GMs, answer the following questions when you’re setting up a contest:
- What are the “sides”? Is every character in the contest in it for herself, or are there groups of people opposing other groups? If you have multiple characters on a side, they roll together using the Teamwork rules.
- What environment does the contest take place in? Are there any significant or notable features of that environment you want to define as situation aspects?
- How are the participants opposing each other? Are they rolling against each other directly (like in a straight sprint race or a poker match), or are they trying to overcome something in the environment (like an obstacle course or a panel of judges)?

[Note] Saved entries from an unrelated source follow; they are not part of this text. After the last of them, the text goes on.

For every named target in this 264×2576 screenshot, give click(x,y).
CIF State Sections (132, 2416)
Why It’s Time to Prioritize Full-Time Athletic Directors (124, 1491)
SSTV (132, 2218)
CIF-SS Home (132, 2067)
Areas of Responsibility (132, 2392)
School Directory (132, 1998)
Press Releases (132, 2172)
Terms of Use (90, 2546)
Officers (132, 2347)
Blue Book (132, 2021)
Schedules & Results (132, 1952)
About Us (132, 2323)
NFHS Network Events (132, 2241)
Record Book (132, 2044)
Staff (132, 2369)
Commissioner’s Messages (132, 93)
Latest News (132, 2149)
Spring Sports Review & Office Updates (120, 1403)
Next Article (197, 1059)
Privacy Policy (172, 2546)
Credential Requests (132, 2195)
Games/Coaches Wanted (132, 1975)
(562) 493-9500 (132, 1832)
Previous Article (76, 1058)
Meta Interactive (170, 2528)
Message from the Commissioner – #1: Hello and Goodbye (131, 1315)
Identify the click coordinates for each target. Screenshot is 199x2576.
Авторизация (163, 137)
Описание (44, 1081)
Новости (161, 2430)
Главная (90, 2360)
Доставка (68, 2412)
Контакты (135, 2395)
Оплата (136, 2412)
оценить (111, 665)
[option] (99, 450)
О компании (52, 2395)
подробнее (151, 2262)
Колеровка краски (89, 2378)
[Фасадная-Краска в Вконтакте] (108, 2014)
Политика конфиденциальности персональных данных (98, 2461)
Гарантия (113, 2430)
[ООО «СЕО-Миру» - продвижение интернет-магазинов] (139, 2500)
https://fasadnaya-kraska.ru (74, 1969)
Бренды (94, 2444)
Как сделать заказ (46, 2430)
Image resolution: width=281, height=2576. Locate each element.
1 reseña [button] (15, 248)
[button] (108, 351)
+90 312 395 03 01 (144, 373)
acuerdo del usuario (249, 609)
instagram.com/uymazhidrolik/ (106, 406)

- What skills are appropriate for this contest? Does everyone have to roll the same one, or do several apply?
Now you can get started.
A contest proceeds in a series of exchanges. In an exchange, every participant gets to make one skill roll to determine how well they do in that leg of the contest. This is basically an overcome action.
Players, when you make a contest roll, compare your result to everyone else’s.
- If you got the highest result, you win the exchange. If you’re rolling directly against the other participants, then that means you got the highest rank on the ladder out of everyone. If you’re all rolling against something in the environment, it means you got the most shifts out of everyone.
Winning the exchange means you score a victory (which you can just represent with a tally mark or check mark on scratch paper) and describe how you take the lead.
- If you succeed with style and no one else does, then you get to mark two victories.
- If there’s a tie for the highest result, no one gets a victory, and an unexpected twist occurs. This could mean several things depending on the situation—the terrain or environment shifts somehow, the parameters of the contest change, or an unanticipated variable shows up and affects all the participants. GMs, you should create a new situation aspect reflecting this change.
- The first participant to achieve three victories wins the contest.
Creating Advantages in a Contest
During any exchange, you can try to create an advantage before you make your contest roll. If you’re targeting another participant, they get to defend normally. If someone can interfere with your attempt, they provide active opposition as normal.
Doing this carries an additional risk—failing to create an advantage means you forfeit your contest roll, which means there’s no way you can make progress in the current exchange. If you at least tie, you get to make your contest roll normally.
If you’re providing a bonus via the Teamwork rules, failing to create an advantage means the lead character doesn’t benefit from your help this exchange.
Attacks in a Contest
If someone tries to attack in a contest, then they’re doing direct harm, and it ceases to be a contest. You should immediately stop what you’re doing and start setting up for a conflict instead.